Screenshot grounding data:
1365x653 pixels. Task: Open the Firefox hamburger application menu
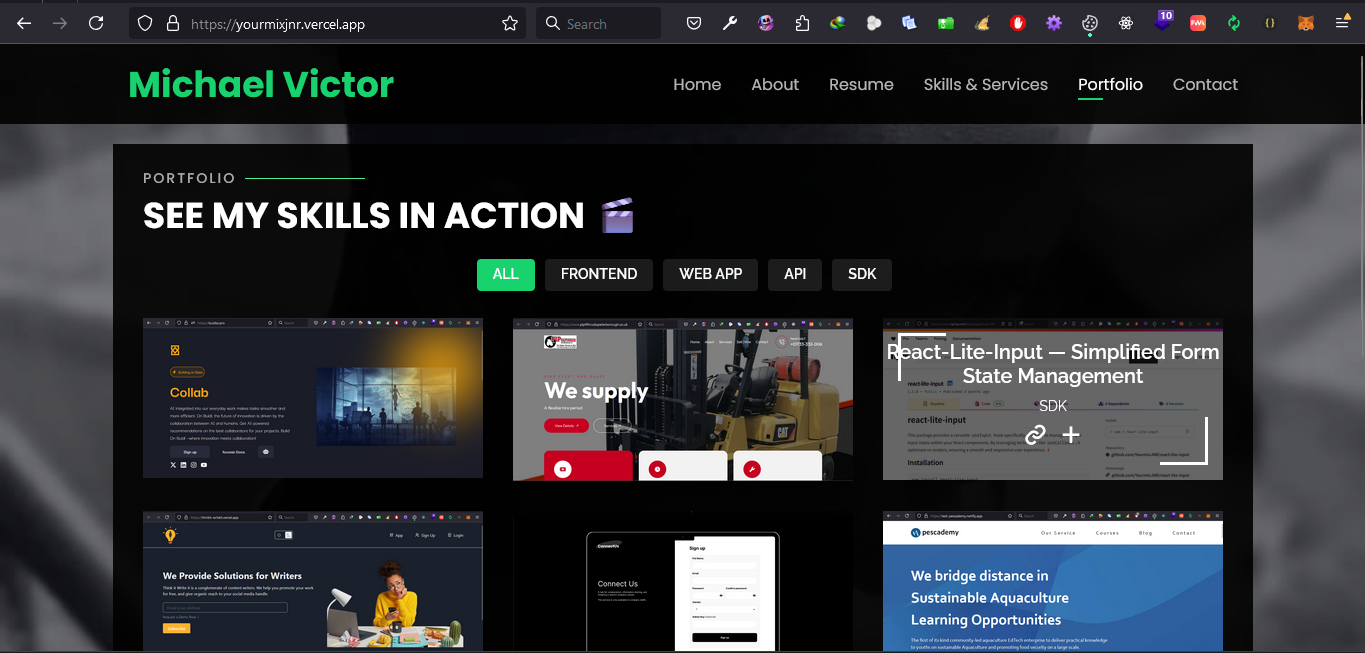click(1342, 23)
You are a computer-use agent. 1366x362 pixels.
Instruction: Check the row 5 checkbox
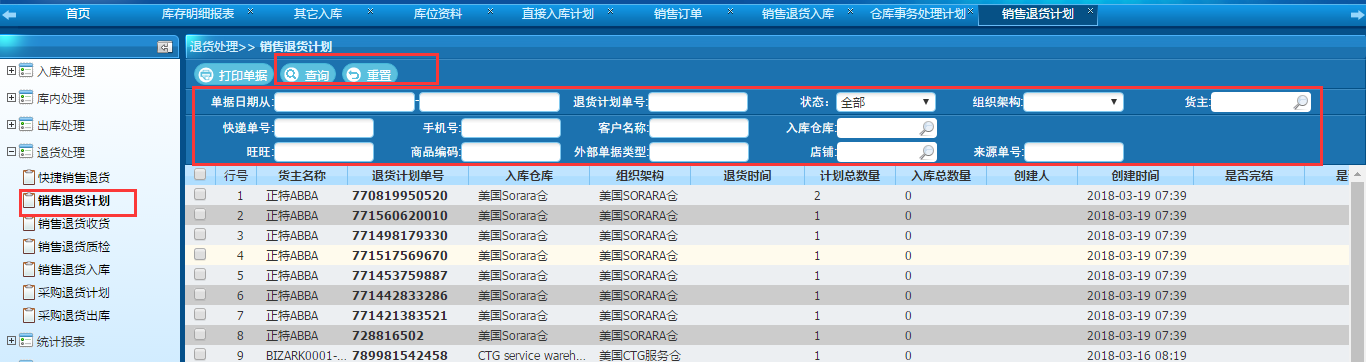point(200,275)
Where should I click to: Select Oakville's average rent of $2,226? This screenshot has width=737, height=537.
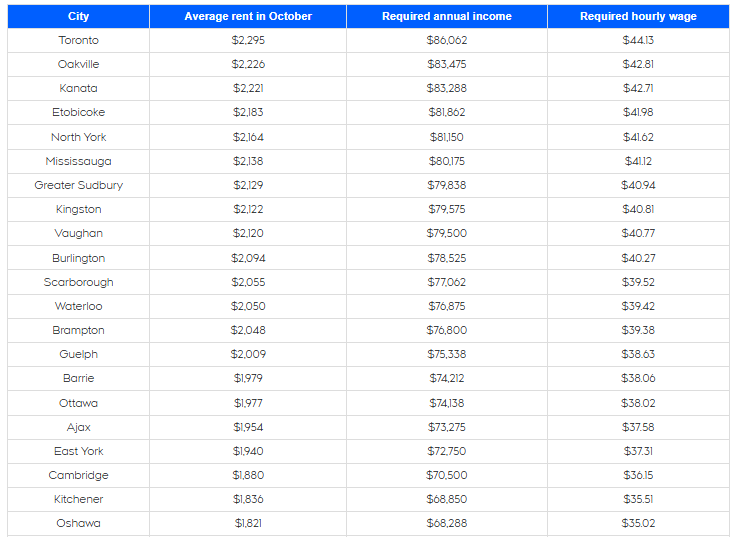248,64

TASK DIRECTIONS:
Only the pictures may be dropped; print every record exactly as given.

SOLUTION FOR THIS PROBLEM:
1365x653 pixels. Task: Open the Firefox hamburger application menu
click(1342, 23)
You are a computer-use agent. 1366x362 pixels.
Instruction: Check the row 5 checkbox
point(200,275)
Where should I click to: Select Oakville's average rent of $2,226? This screenshot has width=737, height=537.
248,64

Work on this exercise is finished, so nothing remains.